So, what is ship life all about?

Well, that totally depends on your attitude!
If you arrive on board with an arrogant attitude and think you are god’s gift to speaking – you may very well have a problem. That’s not to say that you don’t get big egos onboard amongst the entertainers & speakers. I’ll never forget on one cruise we had a young 25-year old singer who stuck his name on the outside of his door (in a passenger area). I won’t use his whole name. “Hugh …… Male Guest Entertainer.” He had such an attitude that even the cruise director and captain where to scared to tell him to remove the letters off his door. So one night I changed the “h” of his name with an “E”, thus changing ‘Hugh” into “Huge”. It took him two days before he noticed this, and the letters came off.
Another time during a variety show a speciality act went 3 minutes over his allotted time, and the female singer following him lost it. She screamed at this act for taking away 3 minutes of her ‘limelight’! So, yes, it does happen - thankfully very rarely. These acts usually get worked out of the system quickly!

If you approach your whole contract from a nice friendly attitude, and do a few extra little things to make the passenger's cruise all that more unforgettable – you will have a blast.
Of course you can party every night and have a hangover every morning. Then again you can just sit around and get bored stiff, and eventually end up partying and getting drunk every night. Or you can be as promiscuous as possible and bed everyone you meet (yes that happens too). Or, you can plan your daily routine and use your time on board a ship fruitfully and constructively, and enjoy quality time with your fellow entertainers & speakers.

Besides making friends and meeting many great people, you will have the opportunity of making business contacts amongst the passengers. You also have the opportunity to see new, exciting and exotic places at someone else's expense. Besides improving and expanding your general knowledge, your whole outlook on life will be changed and your thinking will become so much more global once you have experienced all the different countries and cultures. Coupled with this, you will work and meet staff, entertainers and crew from all over the world on board – again broadening your horizon on different peoples and their cultures.

They say that travelling is the “University of Life.” Absorb (like a sponge), and experience everything around you, and you will definitely grow as a person within.
As a dancer and singer, most ships have fixed production shows were you have to fit in. Thus there is a certain amount of repetitive work, over and above your cabaret spots. As a speciality act, e.g. comedian and magician, you are left very much on your own and basically do your regular normal acts. As a speaker, or lecturer, you will be working when the ship is at sea, thus have much time off to enjoy the sights and sounds of the cities and ports you dock in.

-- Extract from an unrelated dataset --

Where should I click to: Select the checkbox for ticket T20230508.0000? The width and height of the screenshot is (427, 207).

Working on ships is totally different from anything on land, as your audiences are usually international, elderly and come from all walks of life. At present the Americans are the majority of cruise ship passengers, and most cruise lines sail out of the USA. The most popular cruise areas and most densely populated with ships, are the Caribbean, followed by the Mediterranean, Baltic and Alaska. So most of your time will be spent in these parts of the world.

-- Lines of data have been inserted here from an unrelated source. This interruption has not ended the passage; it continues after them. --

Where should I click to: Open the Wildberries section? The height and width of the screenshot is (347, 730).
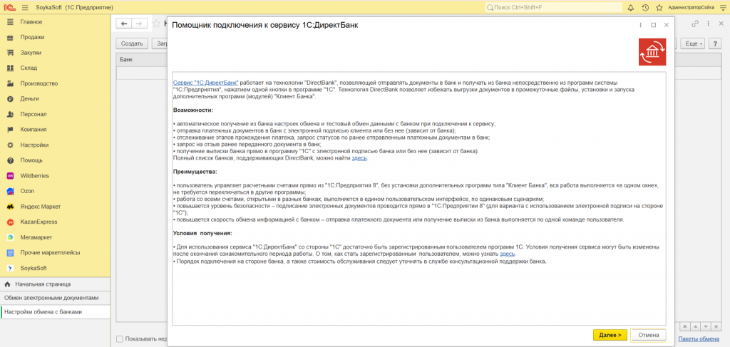pos(36,175)
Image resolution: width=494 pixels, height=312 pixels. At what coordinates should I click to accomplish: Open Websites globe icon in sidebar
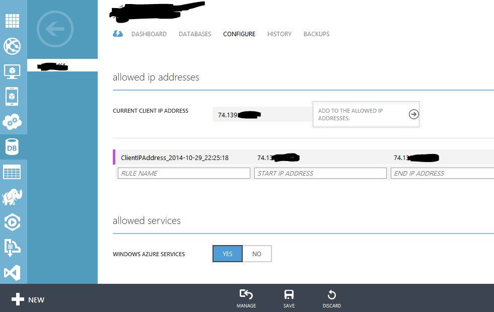(12, 46)
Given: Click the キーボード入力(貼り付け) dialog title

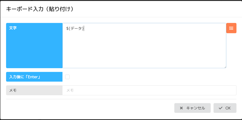Looking at the screenshot, I should coord(40,9).
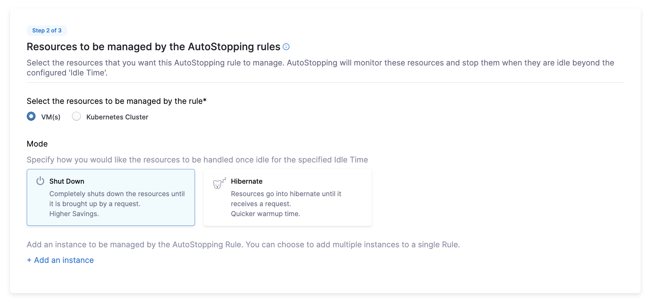This screenshot has height=300, width=647.
Task: Click the power icon on Shut Down card
Action: [40, 181]
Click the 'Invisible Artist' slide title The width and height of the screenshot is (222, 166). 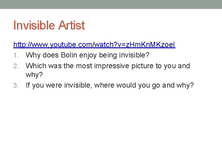[x=49, y=26]
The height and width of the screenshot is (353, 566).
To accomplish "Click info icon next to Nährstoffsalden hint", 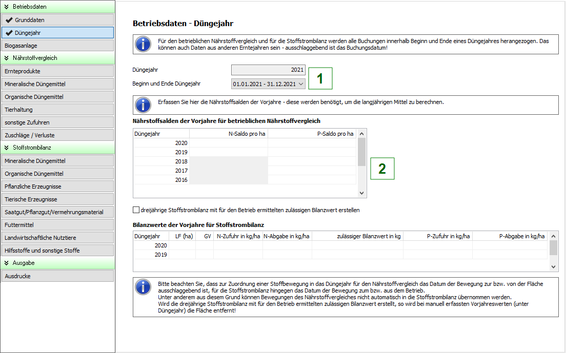I will [143, 105].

As the cruise ship industry has grown so much over the last few years, the ships have also become larger. The regular 28000 ton ship with its 600 passengers has now taken second place to the 130 000 ton plus floating hotels which take 3500 passengers and more. That’s excluding the crew! So the market is expanding rapidly, and the need for good speakers and entertainers is huge. In fact it is said that the cruise industry is the fastest growing tourist industry in the world, and that not even 5% of Americans have been on a cruise ship yet! Makes you think!

In theory, the closing down of the music hall and cabaret clubs on land, has now moved to cruise ships. So all those cabaret acts can now be employed here. Yes, comedy clubs have taken over on land, but most of the acts are below the belt and very controversial – and not suitable for the cruise ship market.

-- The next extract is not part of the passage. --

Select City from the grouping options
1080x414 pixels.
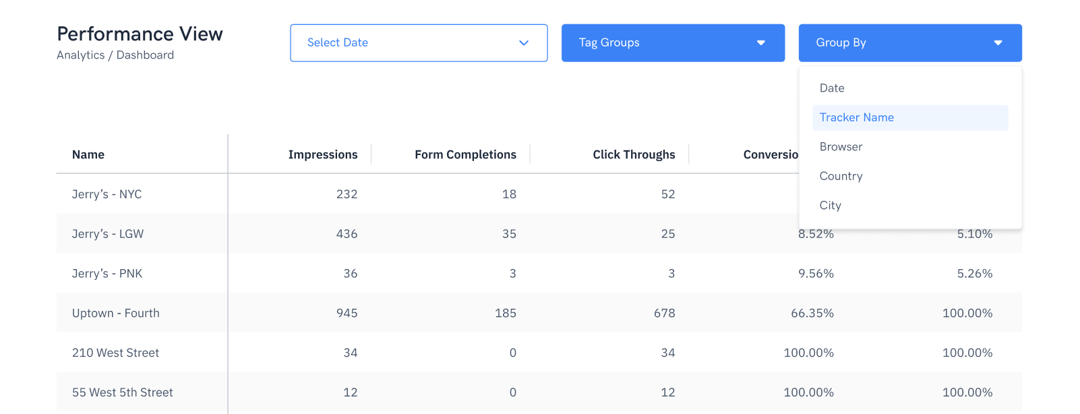click(830, 205)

Working on a cruise ship sounds very glamorous and exciting, which it is... but remember, ‘too much of a good thing, isn't good for you’, and the novelty can soon wear off. After a few months of working on any liner, food such as lobsters, shrimps & fillet steaks will not have the same appeal to you as it has now. If you don't believe me... we'll speak again in six months time! Blindfolded, I can tell you the difference between Beluga, Sevruga and Osetra caviar. Big deal – but that’s a reality. You just have too much of the stuff.
On the plus side, if you enjoy your wines, traveling really gives you a broad education and insight into wines. Nothing wrong with that! So when I say that traveling gives you a broad insight into the world, this doesn’t only include the cities, ports and islands, but food, culture, geographic’s and so much more.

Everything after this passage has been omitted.